There may have once been a valid justification for recognizing common law marriage. During the covered wagon days, when people were often many days travel from the nearest place of public record or minister, common law marriage was a pragmatic recognition of a pioneer's reality. It helped to protect rights of property and inheritance. But that excuse has long since withered. There is no longer a legitimate reason for the laws' existence.
While the issue of common law marriage comes up rarely, when it does it's inevitably messy. Remember when Sandra Jennings sued actor William Hurt for a common law divorce after their live-in relationship ended in 1984? After a protracted and highly visible court battle, she lost, and with good reason: You shouldn't be able to divorce someone you never married.
Human relationships, especially those between men and women, are often ambiguous. Common law marriage draws courts into an impossible morass of second-guessing what men and women intended by living together. How are judges going to be able to do what shelves full of relationship advice books by psychiatrists and Ph.D's cannot? In our Mars-Venus world we should be sticking with what we know is true: Getting married is a terrific indicator of one's intention to be married. It's a bright line test with no danger of being misunderstood by the state or one's partner.
More than a dozen states, including Florida, have come to this realization and abandoned their common law marriage statutes. Today, such marriages are only recognized in 10 states and the District of Columbia.
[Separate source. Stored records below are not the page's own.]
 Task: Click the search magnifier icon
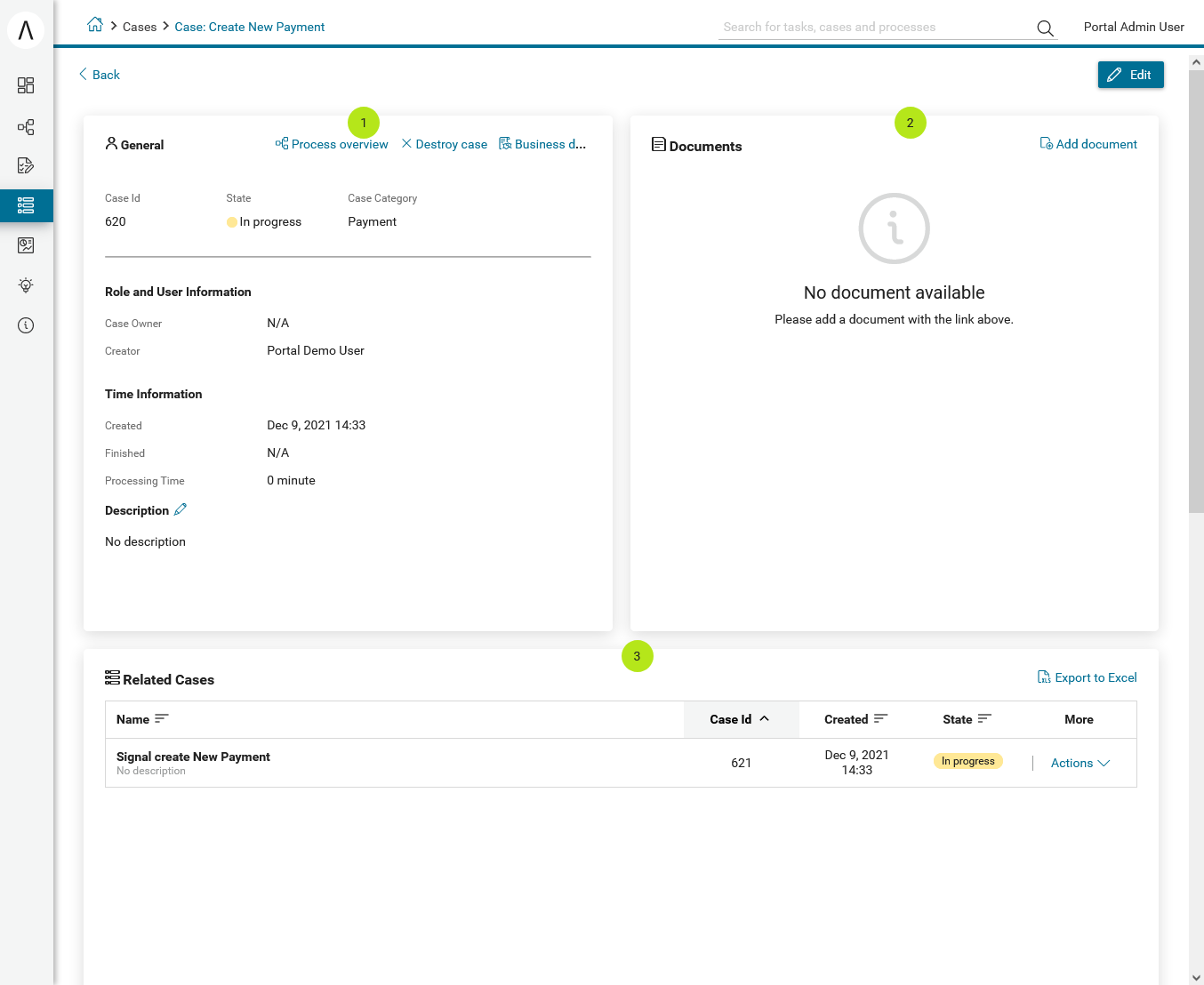pyautogui.click(x=1045, y=28)
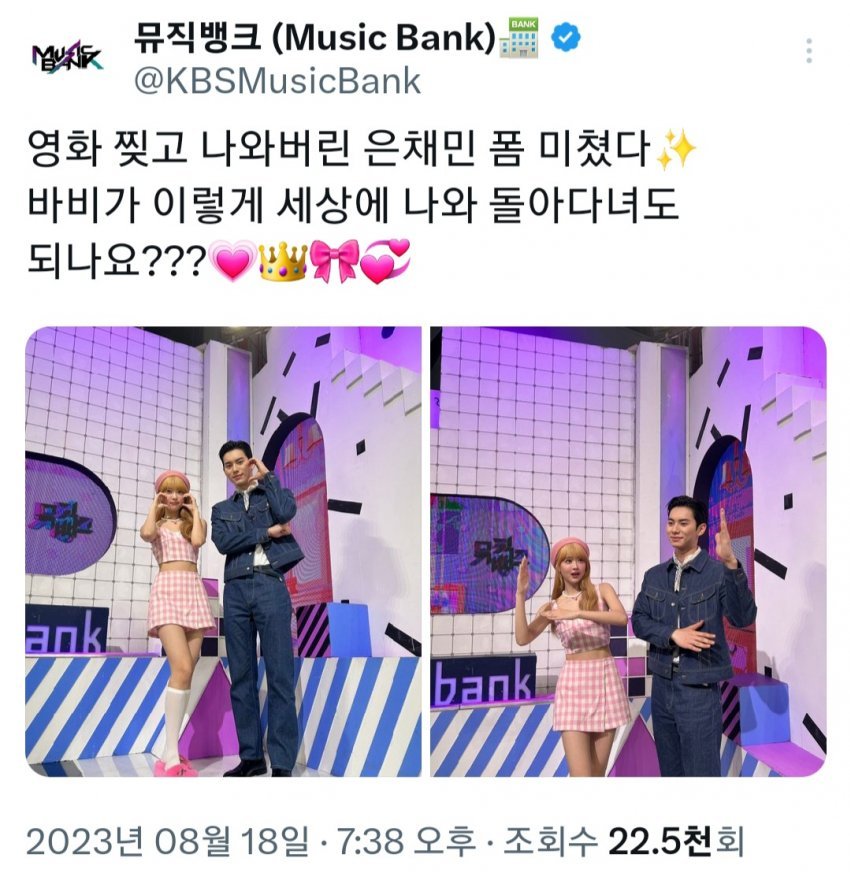
Task: Click the 2023년 08월 18일 date link
Action: (167, 842)
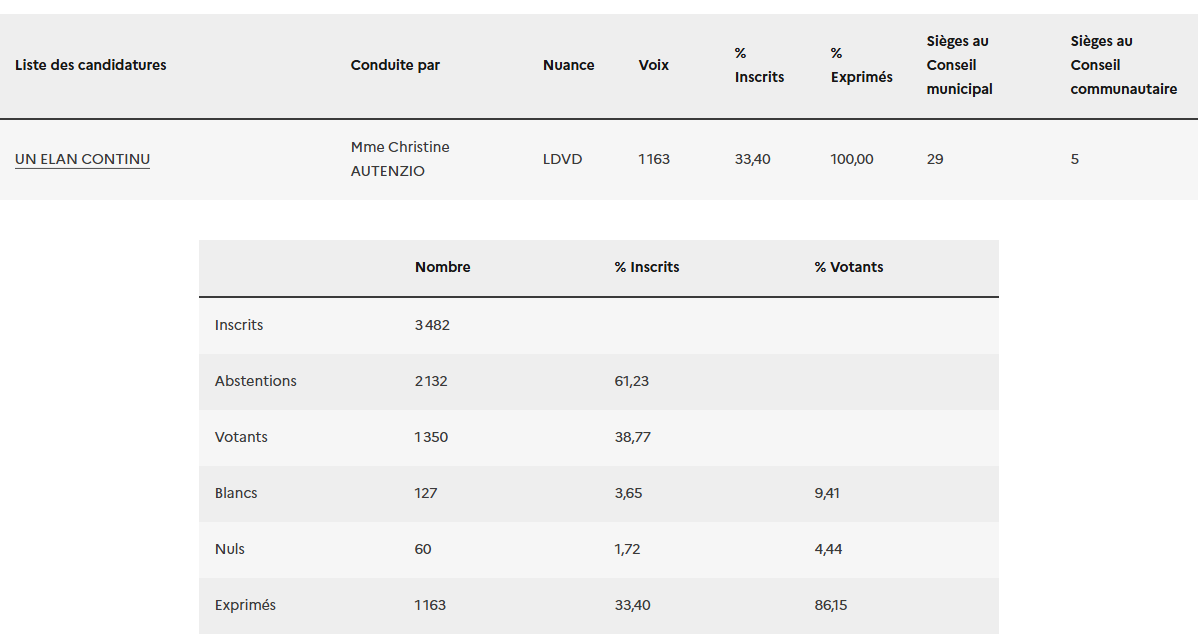1198x638 pixels.
Task: Click the 'Sièges au Conseil communautaire' header
Action: tap(1123, 65)
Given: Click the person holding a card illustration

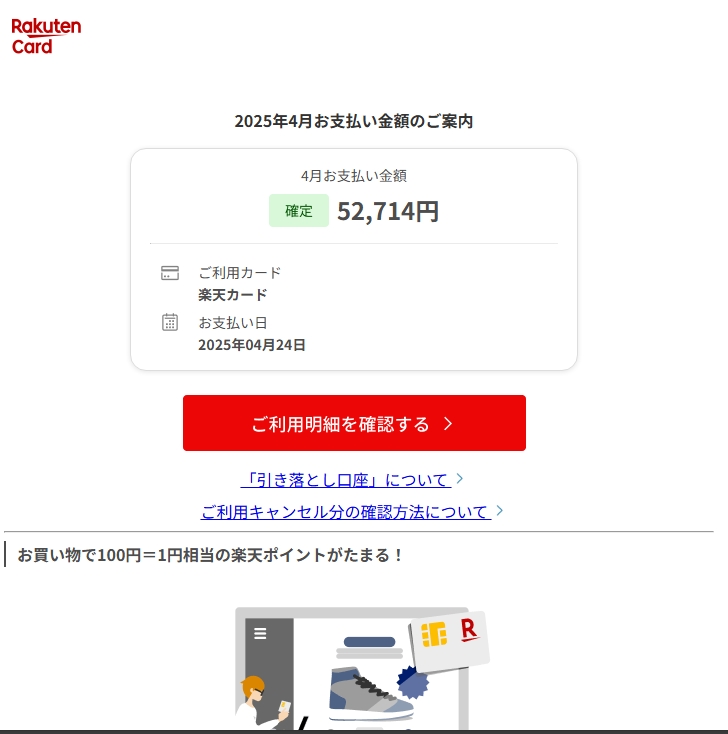Looking at the screenshot, I should point(263,703).
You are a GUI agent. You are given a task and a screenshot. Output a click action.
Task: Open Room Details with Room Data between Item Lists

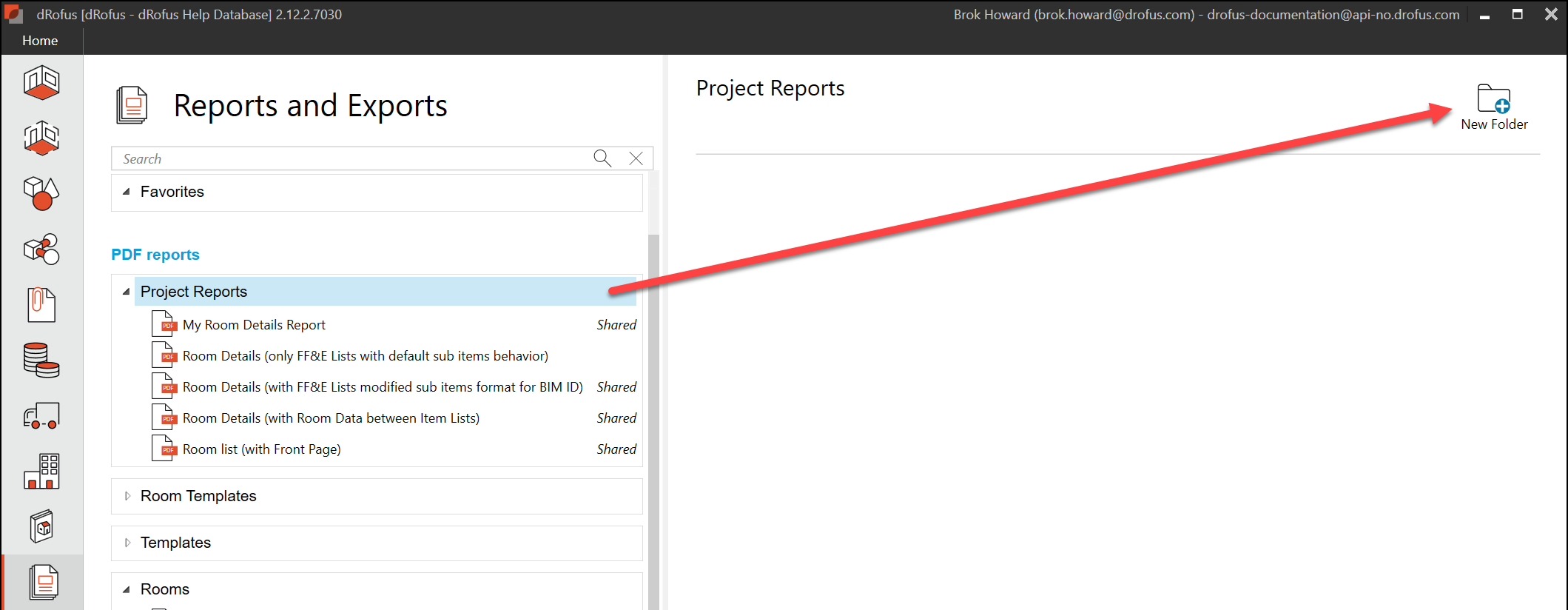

Ironically, Utah had resisted passing a common law marriage statute when it was popular, probably because the legislature thought it could be used as a back-door way of reestablishing polygamy. But in 1987, Utah became the only state in the union to institute common law marriage during the 20th century. The legislature believed it would save hundreds of thousands of welfare dollars by closing a loophole for cheats who claimed to be destitute single mothers but were living with a man. In fact, the loophole never existed since welfare rules already excluded benefits where there was an adult male wage-earner in the household.
Beyond over-zealous prosecutors, the only voice for a continuation of common law marriage is the feminist legal community. In a 1996 law review article, law professor Cynthia Grant Bowman made the case that women, particularly those who are poor and of color, should be protected by common law marriage statutes. She said these women come from cultures that are less likely to formally marry yet are in the greatest need of their partner's Social Security survivor benefits and worker's compensation death benefits.
While she makes a valid point, I don't believe it's sufficient to throw the status of thousands of co-habitating couples into doubt. Couples who live together are purposely avoiding the legal rights and responsibilities of marriage. They are telling the government their relationship is none of its business. Tom Green thought that is what he was doing when he assiduously avoided being legally married to the women he lived with. Too bad for him Utah's government is famous for sticking its nose where it hasn't been invited.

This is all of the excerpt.